_Source document_
##########

Muscles producing the movements:

  • Flexion.-Psoas major, lliacus, Pectineus, Rectus femoris, Sartorius, Adductores.
  • Extension.—Gluteus maximus, Biceps femoris, Semitendinosus, Semimembranosus.
  • Abduction.-Glutei medius et minimus, Sartorius, Tensor fascia latae.
  • Adduction.—Adductores, Pectineus, Gracilis.
  • Medial rotation.-Glutei medius et mimmus (anterior fibers), Tensor fasciae latae.
  • Lateral rotation.-Piriformis, Obturatores, Gemelli, Quadratus femoris, Adductores, Sartorius.

Applied Anatomy.-In dislocation of the hip,” the head of the thigh-bone may rest at any point around its socket ” (Bryant); but whatever position it assumes ultimately, the primary displacement is generally downwards and medially, the capsule giving way at its weakest-that is, its lower and medial part. The situation subsequently assumed by the head of the bone is determined by the degree of flexion or extension, and of lateral or medial rotation of the thigh at the moment of dislocation, influenced, no doubt, by the iliofemoral ligament, which is not easily ruptured.

The iliofemoral ligament is rarely torn in dislocations of the hip, and this fact is taken advantage of by the surgeon in reducing these dislocations by manipulation. It is made to act as the fulcrum to a lever, of which the long arm is the body of the femur, and the short arm the neck of the bone.

Congenital dislocation is met with more commonly in the hip-joint than in any other articulation. The displacement usually takes place on to the dorsum ilii. It gives rise to extreme lordosis, in order to throw the weight of the body backwards.

##########

_Extracted entries_
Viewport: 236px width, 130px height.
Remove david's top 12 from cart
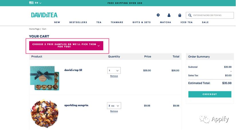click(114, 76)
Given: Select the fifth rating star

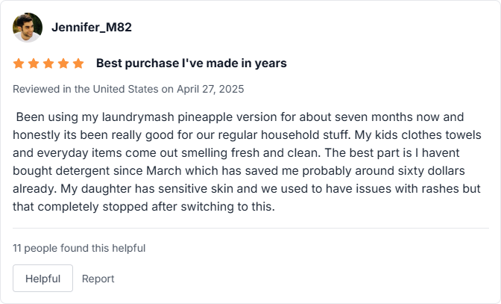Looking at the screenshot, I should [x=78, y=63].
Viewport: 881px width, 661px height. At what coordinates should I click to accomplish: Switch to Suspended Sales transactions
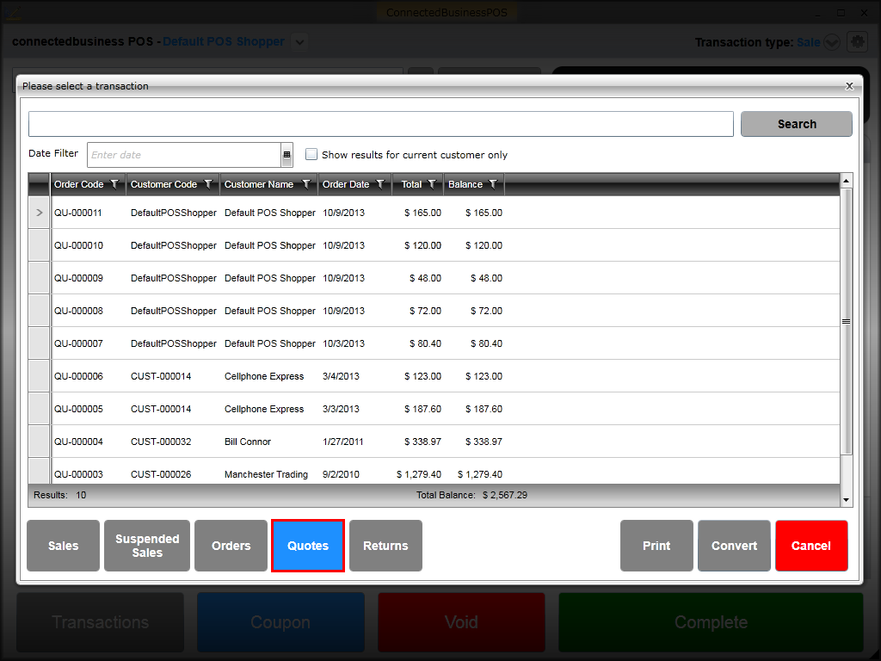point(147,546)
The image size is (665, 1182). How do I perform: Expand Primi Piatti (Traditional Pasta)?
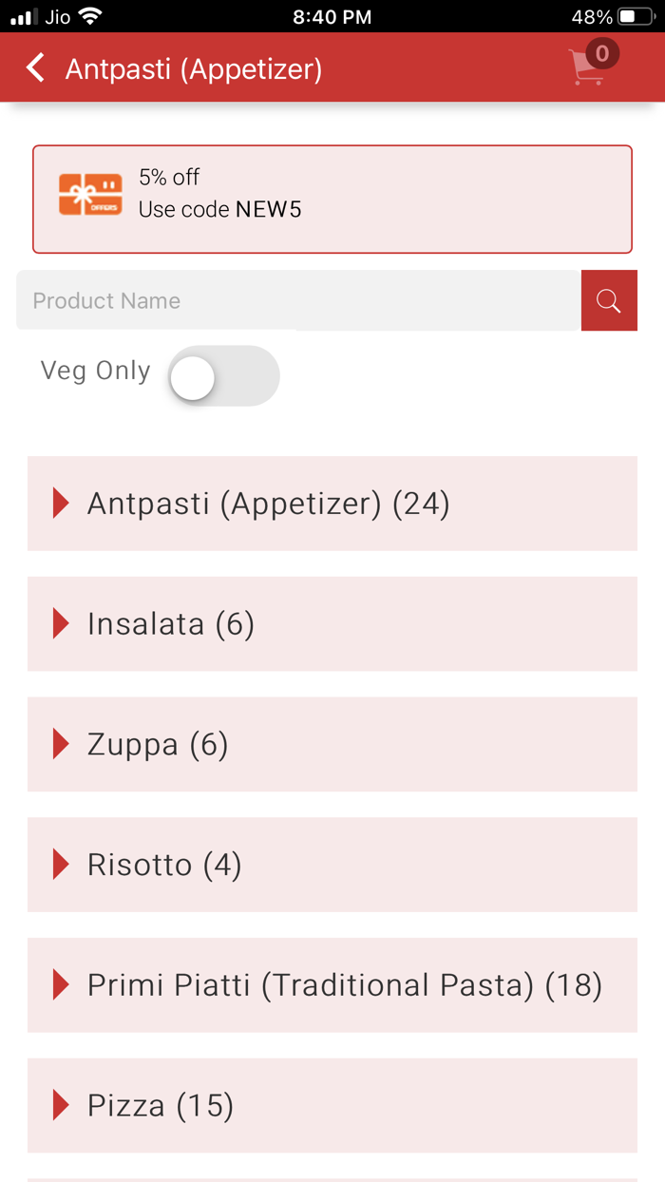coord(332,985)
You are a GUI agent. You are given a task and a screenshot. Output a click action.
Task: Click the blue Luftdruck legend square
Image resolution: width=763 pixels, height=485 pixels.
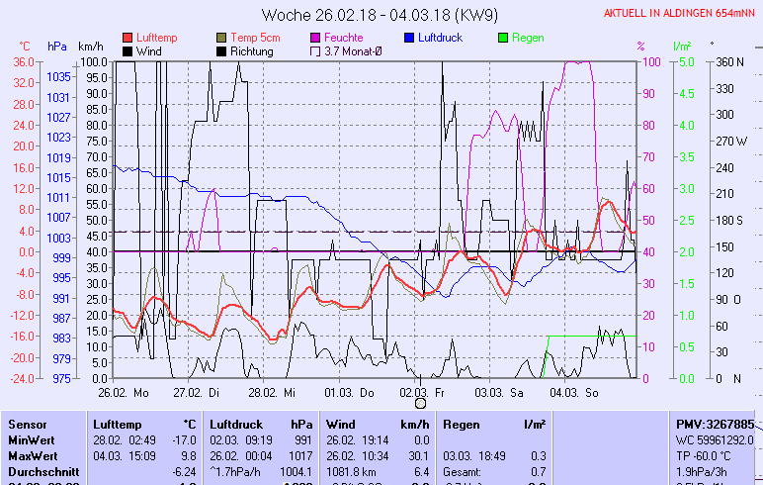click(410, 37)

##########

_Work item_
Decide whether each statement agrees with the hip joint text, answering yes or no and quoting the words that settle it: (a) The iliofemoral ligament is often torn when the hip is dislocated. (b) Congenital dislocation happens more often in the hip joint than in any other joint. (c) Gracilis is one of the muscles listed for adduction. The items are separate material with no connection to the hip joint text.

_Your solution_
(a) No: "The iliofemoral ligament is rarely torn in dislocations of the hip"
(b) Yes: "Congenital dislocation is met with more commonly in the hip-joint than in any other articulation."
(c) Yes: "Adduction.—Adductores, Pectineus, Gracilis."